Medical Claims Coordinator
Roseville, MN Direct-Hire $58000.00 - $65000.00/hr Hybrid

Job Description

Medical Claims Coordinator

A leading healthcare organization is seeking a Medical Claims Coordinator to support accurate, timely, and compliant medical insurance claim submission. This role is ideal for someone with strong medical billing experience who thrives in a fast-paced revenue cycle environment and is committed to improving first-pass claim acceptance rates.

This position plays a critical role in claims submission, claims follow-up, payer communication, medical records management, and resolution of outstanding insurance claims.


Key Responsibilities

  • Submit 100% of medical insurance claims through electronic and manual claim submission systems.
  • Process claims for commercial insurance, Medicare, Medicaid, HMOs, PPOs, and other contracted payers.
  • Complete claim status checks, follow-up processes, and payer verification workflows.
  • Ensure all claims are clean, accurate, compliant, and properly coded before submission.
  • Review Explanation of Benefits (EOB) and Electronic Remittance Advice (ERA) for denials and required corrections.
  • Respond to medical records requests, payer audits, and documentation needs.
  • Identify trends, root causes, and opportunities to improve first-pass acceptance and reduce claim denials.
  • Communicate with insurance companies, patients, case managers, and healthcare providers.
  • Maintain strict adherence to HIPAA, Medicare regulations, and state/federal billing requirements.
  • Support team operations and assist with backup coverage as needed.
  • Perform other revenue cycle or claims-related duties as assigned.

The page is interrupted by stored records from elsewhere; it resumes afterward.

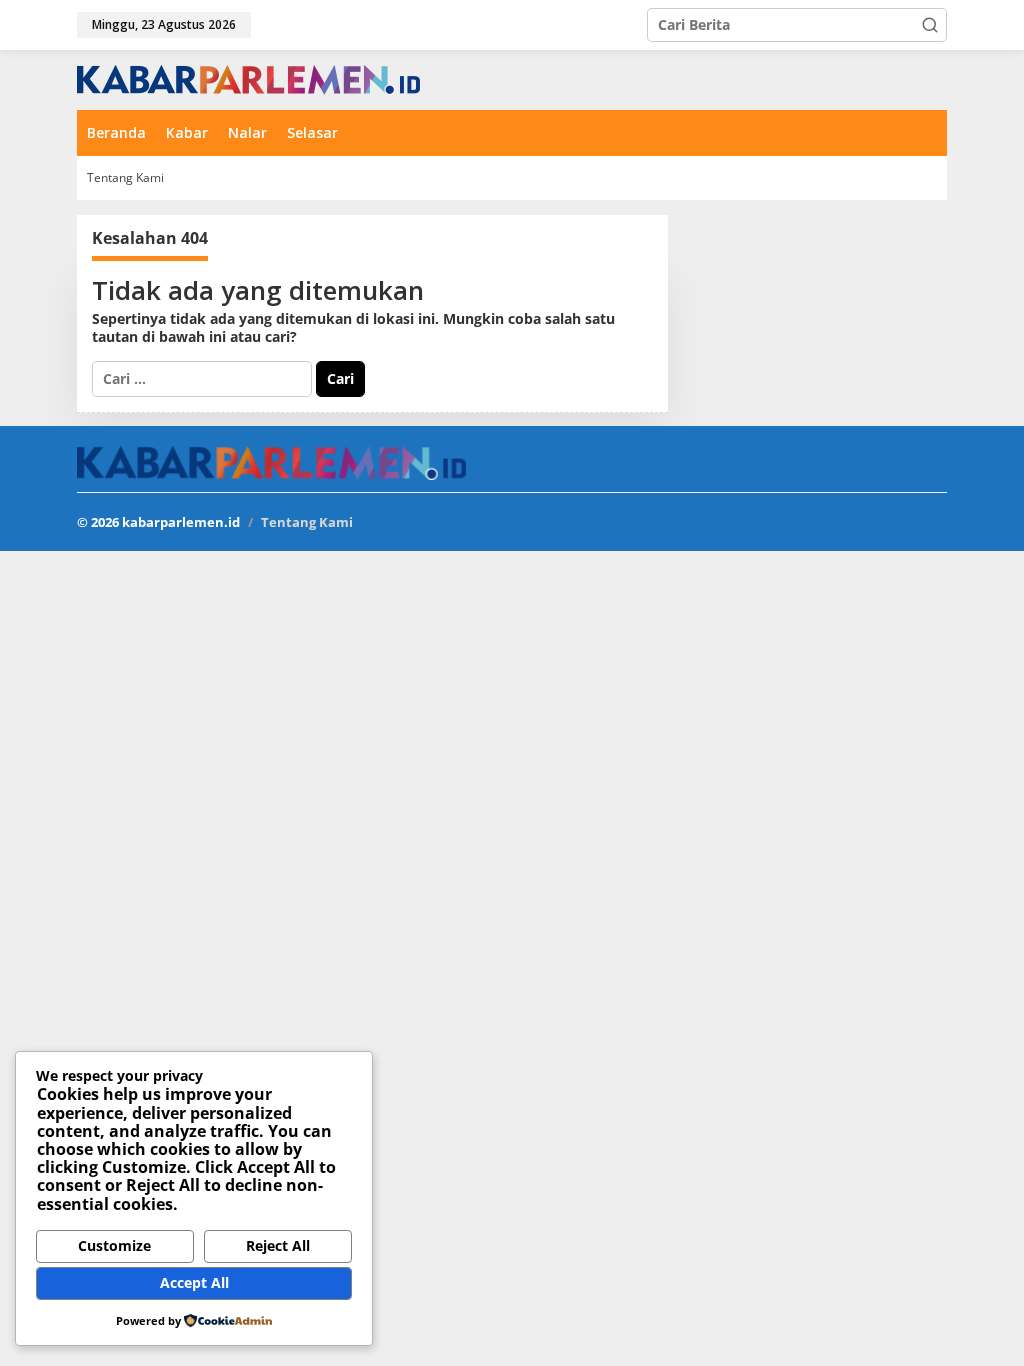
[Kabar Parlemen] (248, 78)
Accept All (194, 1282)
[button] (930, 25)
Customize (114, 1245)
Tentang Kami (307, 522)
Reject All (278, 1245)
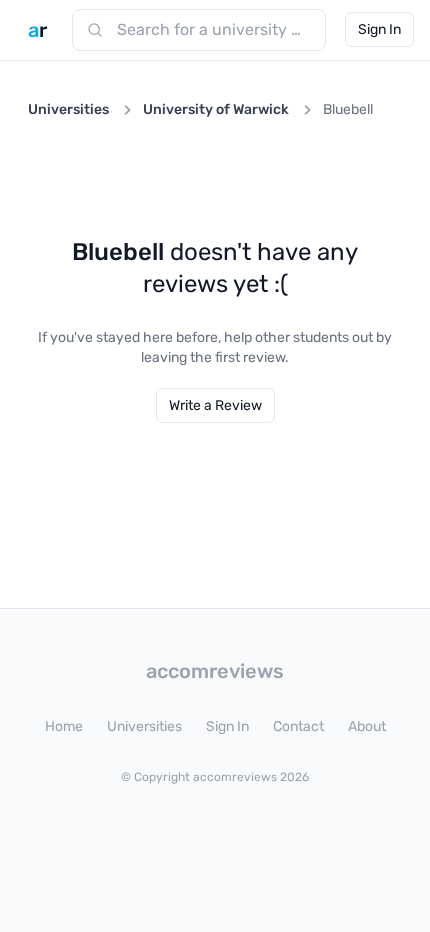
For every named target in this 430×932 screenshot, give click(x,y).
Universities (68, 109)
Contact (298, 726)
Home (64, 726)
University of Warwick (216, 109)
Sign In (379, 29)
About (367, 726)
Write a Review (215, 405)
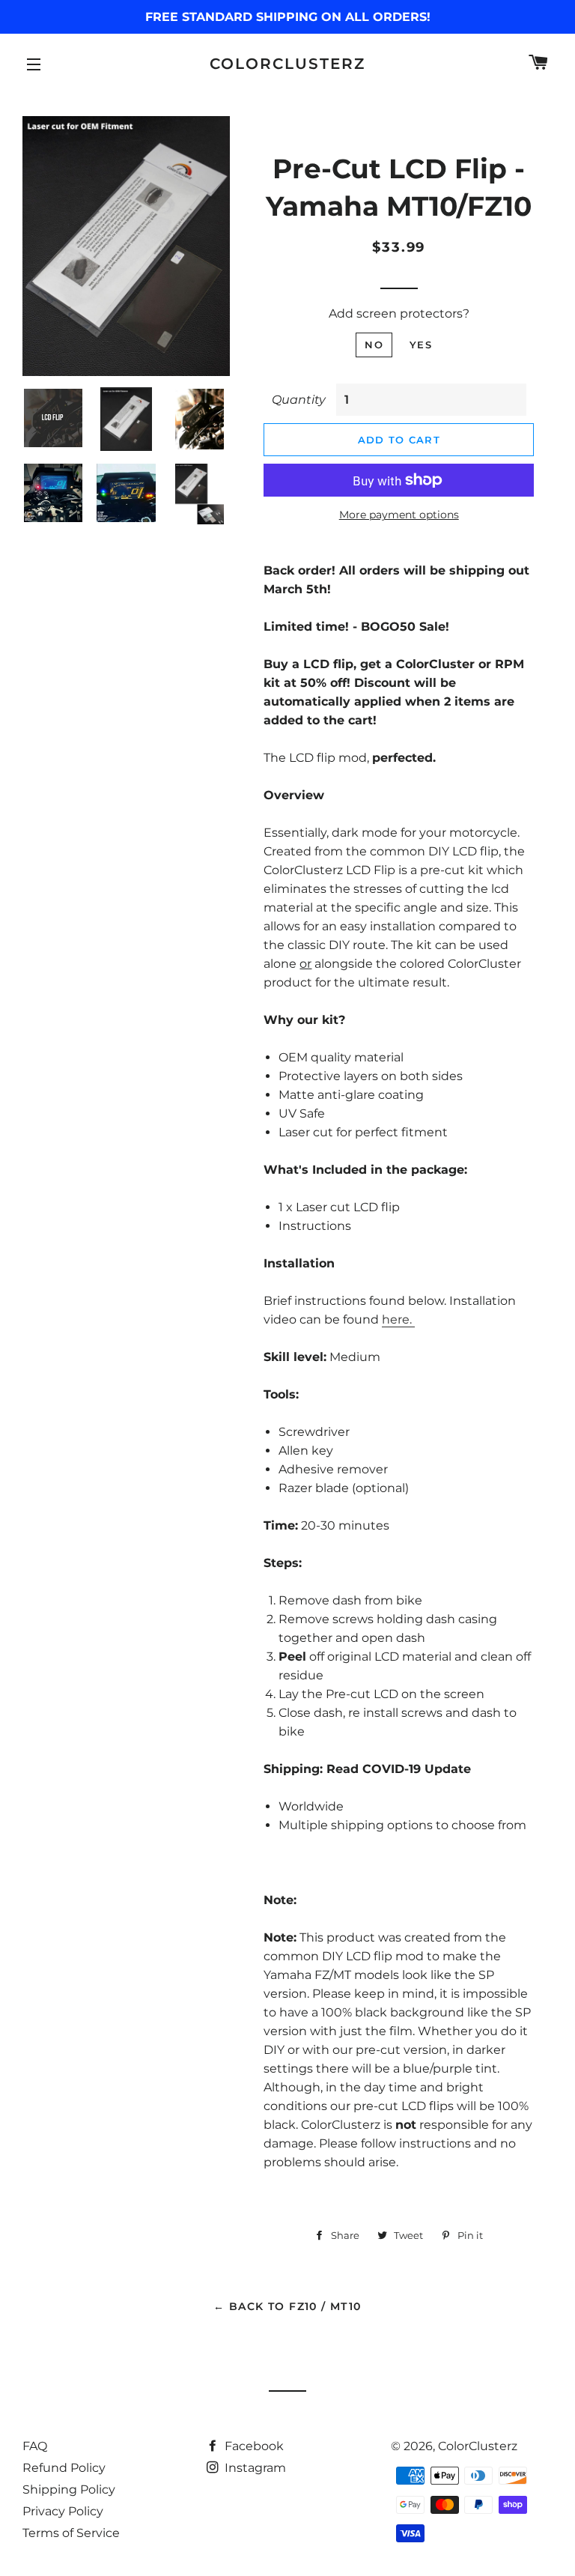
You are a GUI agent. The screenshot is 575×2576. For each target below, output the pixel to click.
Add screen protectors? (399, 313)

Required Skills & Competencies

  • Strong knowledge of medical billing, claims processing, insurance verification, and payer guidelines.
  • Experience with electronic billing platforms, practice management systems, and clearinghouses.
  • Understanding of ICD-10, CPT, HCPCS coding, and claims compliance standards.
  • Detail-oriented with excellent organizational and analytical abilities.
  • Strong written and verbal communication skills.
  • Ability to work independently and collaboratively in a healthcare operations environment.
  • Proficiency with computers, spreadsheets, documentation systems, and billing software.

Qualifications

  • Bachelor's degree preferred; equivalent experience accepted.
  • Minimum 4+ years of experience in medical billing, claims submission, or healthcare revenue cycle.
  • Medical billing certification (e.g., CMRS, CBCS, CPB) preferred but not required.

Benefits & Perks

During the Contract Period

  • Medical Coverage Options
  • Hospital Indemnity Protection
  • Dental & Vision Plans
  • Accident & Critical Illness Plans
  • Life Insurance & Short-Term Disability
  • Earned Safe & Sick Time
  • Discount Programs

Upon Conversion to Full-Time Employment

  • High-Value Medical Coverage
  • Exceptional Paid Time Off Package
  • Bonuses
  • Lifestyle Spending Account
  • Retirement Contributions
  • Dental Insurance & HSA Plan
  • Education & Financial Support
  • Technology Stipends

Culture & Work Environment

  • Values-Driven, Mission-Focused Work
  • Employee Ownership Mindset
  • Flexible Work Options
  • Supportive, Collaborative Teams
  • Professional Growth
  • Community Engagement

All qualified applicants will receive consideration for employment without regard to race, color, national origin, age, ancestry, religion, sex, sexual orientation, gender identity, gender expression, marital status, disability, medical condition, genetic information, pregnancy, or military or veteran status. We consider all qualified applicants, including those with criminal histories, in a manner consistent with state and local laws, including the California Fair Chance Act, City of Los Angeles' Fair Chance Initiative for Hiring Ordinance, and Los Angeles County Fair Chance Ordinance.